When Apple announced that its new iWork suite of productivity apps would receive pretty hefty updates, watchers in the crowd rejoiced.
Here are the modern suite of applications that users needed to get work job done. At long last Pages, Keynotes and Numbers can effortlessly sync using Apple’s iCloud service. Here are the design alterations that would bridge the design aesthetic of iOS 7 and OS X Mavericks. Then Apple announced that it would give the updated applications away for free to users purchasing no Macs.
Those were are all great things, and I don’t personally mean to throw cold water on the launch of the new iWorks suite of applications. However, it’s still just iWork.

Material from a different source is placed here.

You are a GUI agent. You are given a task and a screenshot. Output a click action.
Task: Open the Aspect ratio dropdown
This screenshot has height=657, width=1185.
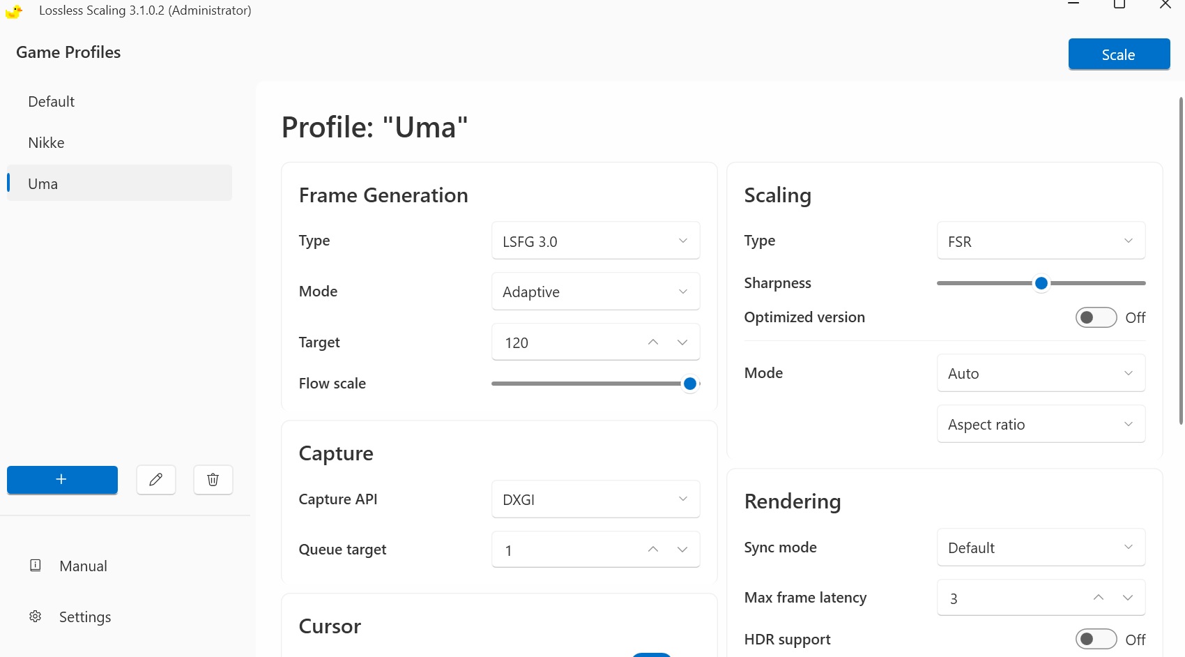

Let me explain: iWork began as an answer to Microsoft’s nearly ubiquitous dominance of desktop productivity. Microsoft Office’s Word, PowerPoint, and Excel are the gold standard by which other productivity applications are measured for many people. For starters, the suite of apps are feature leaden. Chances are that if it’s a widely requested feature, that feature has already made it to Microsoft Office. Since iWork’s introduction, Microsoft has only continued to add features and every year the gap grows. For example, Microsoft’s Office 2013 arrived with cloud syncing last year on PC.
As Microsoft Office is available on most platforms, chances are that users can take their work with them no matter what device they are on. If a user has a Mac they can install Office and then have those files sync to SkyDrive storage for use on a Windows PC, Android device, or the Office Web App. iWork is freely available on Apple’s platforms, but outside of that area native availability is dicey at best. Who wants to take a chance on their presentation not formatting correctly on their work PC just before a presentation? As Apple requires that those attempting to use iCloud have an Apple device, users can’t count on everyone they interact with having access to iCloud to open documents with iWork-specific formatting.
Apple’s relentless pursuit of Microsoft Office is admirable, but let’s not trick ourselves into believing that iWork is on par with the world’s most widely used suite of productivity applications. Microsoft Office is everywhere. It’s on Windows tablets, available online free and available on the iPhone and Android devices for a low monthly fee. Apple’s close, but it’s still not there yet.